### Task inputs
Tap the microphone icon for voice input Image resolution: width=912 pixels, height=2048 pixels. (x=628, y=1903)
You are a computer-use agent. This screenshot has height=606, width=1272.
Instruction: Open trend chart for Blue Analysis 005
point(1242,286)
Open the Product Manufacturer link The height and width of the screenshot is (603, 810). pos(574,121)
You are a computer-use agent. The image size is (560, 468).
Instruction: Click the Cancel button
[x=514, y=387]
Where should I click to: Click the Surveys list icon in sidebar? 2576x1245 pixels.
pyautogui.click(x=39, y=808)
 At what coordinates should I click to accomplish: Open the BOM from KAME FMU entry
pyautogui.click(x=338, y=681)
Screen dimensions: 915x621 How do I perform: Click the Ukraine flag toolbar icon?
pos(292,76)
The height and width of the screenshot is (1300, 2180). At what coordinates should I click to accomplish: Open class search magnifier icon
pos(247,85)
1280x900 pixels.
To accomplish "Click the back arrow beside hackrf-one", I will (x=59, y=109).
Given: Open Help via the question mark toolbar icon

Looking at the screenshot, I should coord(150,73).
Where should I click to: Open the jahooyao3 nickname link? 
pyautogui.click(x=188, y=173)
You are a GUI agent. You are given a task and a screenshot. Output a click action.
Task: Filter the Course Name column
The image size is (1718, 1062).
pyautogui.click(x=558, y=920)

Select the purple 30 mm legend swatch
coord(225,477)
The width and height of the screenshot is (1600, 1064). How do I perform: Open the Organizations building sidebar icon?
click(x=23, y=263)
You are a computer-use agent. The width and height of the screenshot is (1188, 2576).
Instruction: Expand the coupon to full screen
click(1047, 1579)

### To do
Copy out the rows exactly as they appear, from the line containing "Open the Product" through the end of the rows.

### Solution for this task
Open the Product Manufacturer link The height and width of the screenshot is (603, 810). pos(574,121)
You are a computer-use agent. The image size is (560, 468).
Instruction: Click the Cancel button
[x=514, y=387]
Where should I click to: Click the Surveys list icon in sidebar? 2576x1245 pixels.
pyautogui.click(x=39, y=808)
 At what coordinates should I click to accomplish: Open the BOM from KAME FMU entry
pyautogui.click(x=338, y=681)
Screen dimensions: 915x621 How do I perform: Click the Ukraine flag toolbar icon?
pos(292,76)
The height and width of the screenshot is (1300, 2180). At what coordinates should I click to accomplish: Open class search magnifier icon
pos(247,85)
1280x900 pixels.
To accomplish "Click the back arrow beside hackrf-one", I will (x=59, y=109).
Given: Open Help via the question mark toolbar icon

Looking at the screenshot, I should coord(150,73).
Where should I click to: Open the jahooyao3 nickname link? 
pyautogui.click(x=188, y=173)
You are a GUI agent. You are given a task and a screenshot. Output a click action.
Task: Filter the Course Name column
The image size is (1718, 1062).
pyautogui.click(x=558, y=920)

Select the purple 30 mm legend swatch
coord(225,477)
The width and height of the screenshot is (1600, 1064). How do I perform: Open the Organizations building sidebar icon?
click(x=23, y=263)
You are a computer-use agent. The width and height of the screenshot is (1188, 2576).
Instruction: Expand the coupon to full screen
click(1047, 1579)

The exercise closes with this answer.